(608b) Silica Tethered Sulfonic Acids for Activation of Olefin Polymerization Catalysts
AIChE Annual Meeting
2006
2006 Annual Meeting
Catalysis and Reaction Engineering Division
Polymerization Reaction Engineering, Kinetics and Catalysis II
Thursday, November 16, 2006 - 3:36pm to 3:57pm
A variety of co-catalysts have been developed to activate metallocenes for the polymerization of olefins including methylaluminoxane (MAO), boranes, borates and sulfated metal oxides. MAO or borane based co-catalysts are most commonly used as activators for polymerization of olefins. However, these technologies represent relatively expensive co-catalysts. Basic raw material cost calculations show that co-catalysts such as MAO can represent over 60% of the cost of typical polymerization recipes. Thus, alternative, low cost replacements for these co-catalysts are continuously being sought.

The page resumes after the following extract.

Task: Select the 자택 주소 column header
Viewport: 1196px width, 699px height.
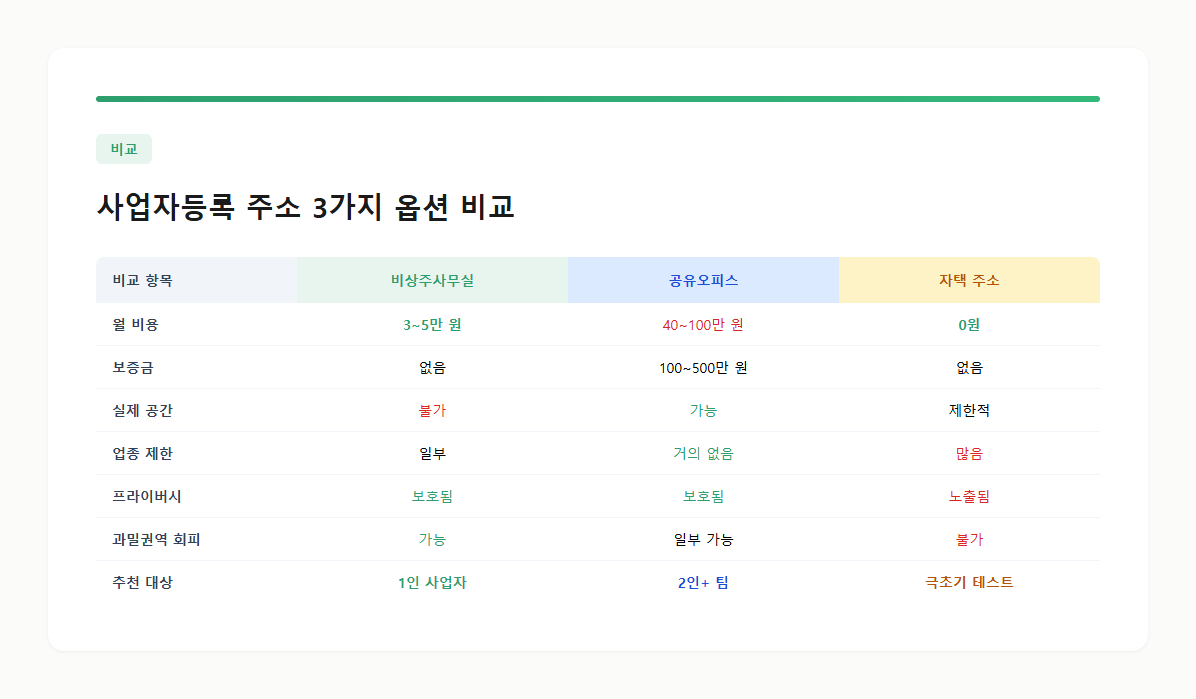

For the first time, the utilization of an organic/inorganic hybrid material is reported as a co-catalyst for borane and MAO-free metallocene activation for olefin polymerizations. Silica tethered sulfonic acids combined with small amounts of trimethylaluminum (TMA) or triisobutylaluminum (TIBA) act as activators for either Cp*2ZrCl2 or Cp*2ZrMe2 in the polymerization of ethylene. Various control experiments indicate that the in-situ formation of the known co-catalyst MAO is not likely the mechanism of activation. Similar to sulfated metal oxides (SMOs), the catalytic activation step most likely occurs via metal-carbon protonolysis. This is a new, potentially low cost activator/support for single-site olefin polymerization.